В городе начиналась новая волна разговоров. Кто-то шептал: «Он пришёл спасти нас от Молчаливого», а кто-то смеялся: «Да какой там спаситель, очередная приманка». Но точного ответа не знал никто.
Ночь пришла незаметно. Город снова утонул в тишине, в темноте. Ни огней, ни голосов. Только пустые улицы, по которым крался холодный ветер.

И снова — он. Молчаливый. Шёл уверенно, медленно. В руках — не просто оружие, а то, что он сам называл «игрушкой». Бомба. Тяжёлая, тускло поблёскивающая в его пальцах.

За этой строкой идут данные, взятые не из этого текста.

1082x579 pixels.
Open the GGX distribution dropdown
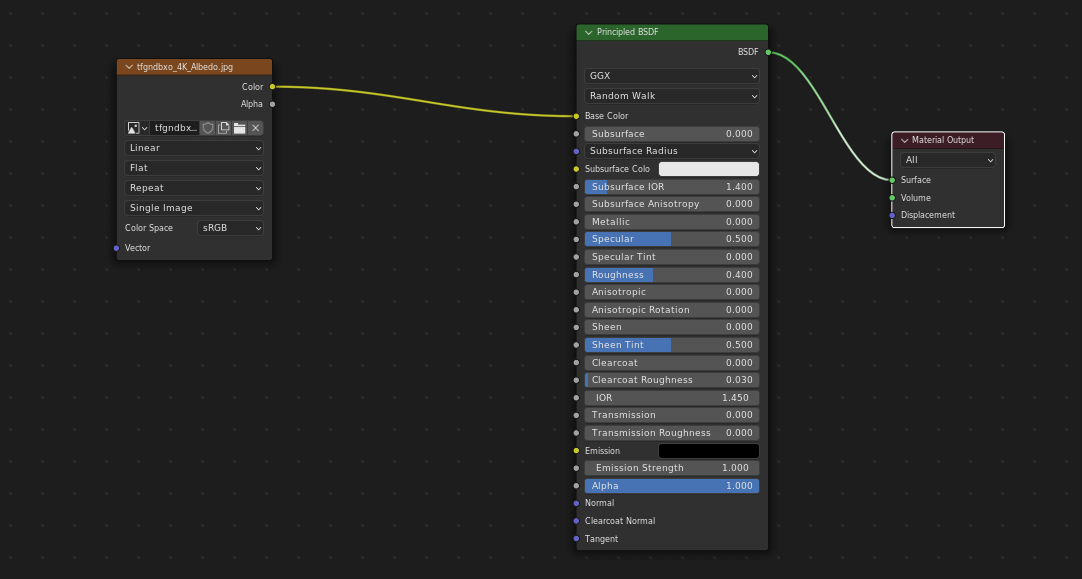(672, 76)
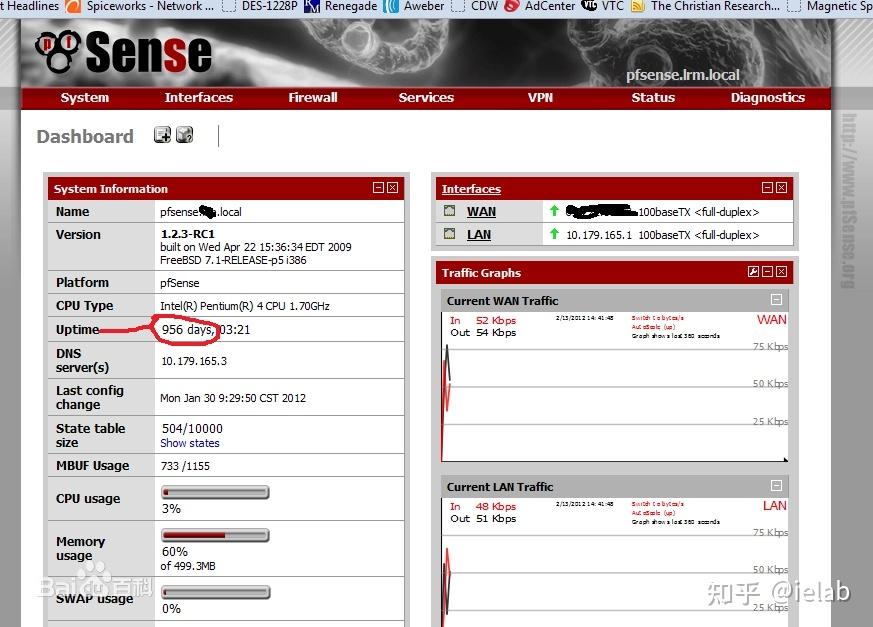Open the Diagnostics menu
This screenshot has width=873, height=627.
coord(767,98)
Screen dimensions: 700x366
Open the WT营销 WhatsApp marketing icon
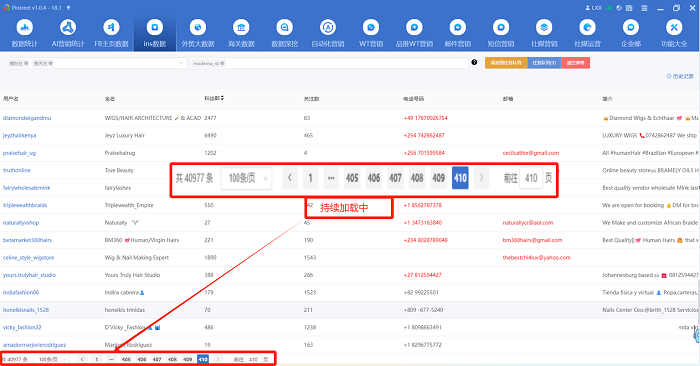click(371, 33)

Он прекрасно понимал: его никто не арестует. Он был неуловимым, а за его спиной стояла сила, о которой никто даже не догадывался. И потому запуск бомбы был для него делом простым.

Щелчок. И в следующее мгновение — гул.
БА-БАХ!

Земля содрогнулась. Стёкла в домах вылетели, крыши дрогнули, уши заложило. Полгорода проснулось от этого взрыва. Люди выбегали на улицы босиком, кто-то хватал детей на руки, кто-то бежал с пустыми ведрами, кто-то падал прямо на снег.

Пламя взметнулось в небо. Огромный пожар охватил четыре дома сразу и перекинулся на другие. Огонь трещал, языки пламени пожирали деревянные стены, крыши рушились одна за другой.

Толпа кричала, бегала, давила друг друга. Кто-то погиб сразу, кто-то задыхался от дыма. А в центре этого ужаса зиял чёрный кратер — словно дыра в сердце города.

Наконец, с воем сирен приехала старая, ржавая пожарная машина. Люди, не зная, куда бежать, окружили её, но у пожарных почти не было воды. Шланги текли слабо, едва справляясь с частью огня.

Город утонул в хаосе. Паника, крики, беготня. Кто-то звал родных, кто-то рвался сквозь дым, кто-то молился.

А Молчаливый стоял в тени, на крыше одного из домов. И смотрел, как горит город.
И улыбался.

По вечерам разговоры не утихали. Люди в соседних домах перешёптывались, иногда громко спорили, кто-то просто молчал и складывал газету в ящик, будто не хотел верить.

В квартире Розы, Арсения и Саши царила странная тишина.
– Спаситель, – медленно прочитала Роза, снова пробегая глазами по строкам. – Кто он вообще? Почему именно так назвали?
– Может, это очередная выдумка, – нахмурился Арсений. – В газетах уже не раз писали всякую ерунду.
Саша не вмешивался, он сидел у окна и наблюдал, как снег лениво падает на фонари. В его взгляде было что-то тревожное.

На лестничной площадке послышался гул голосов – соседи спорили:
– Говорю тебе, это человек настоящий, он спасает тех, кто пропадает! – горячо утверждал мужчина.
– Да какой там! – резко возразила женщина. – Просто придумали, чтобы держать нас в страхе или надежде.

Роза вздрогнула, прислушиваясь.
– Понимаете, – шёпотом сказала она друзьям, – если о нём пишут даже в других домах… значит, он существует. Или… кто-то хочет, чтобы мы в это поверили.

Арсений хотел что-то ответить, но внезапно в окно донёсся звук: будто где-то далеко раздался крик, тонкий и обрывистый, словно ветер сорвал его и утащил.

Все трое переглянулись.
Газета лежала на столе, её заголовок бросался в глаза: «Спаситель. Его время близко».

Глава 6 Сначала разруха потом Надежда...

Ночной бунт

Ночь в городе выдалась леденящей. Снег скрипел под сапогами, ветер рвал редкие объявления на стенах домов, но людей это уже не останавливало. После пожара, после смерти Гали, после каждой новой страшной вести — терпение лопнуло.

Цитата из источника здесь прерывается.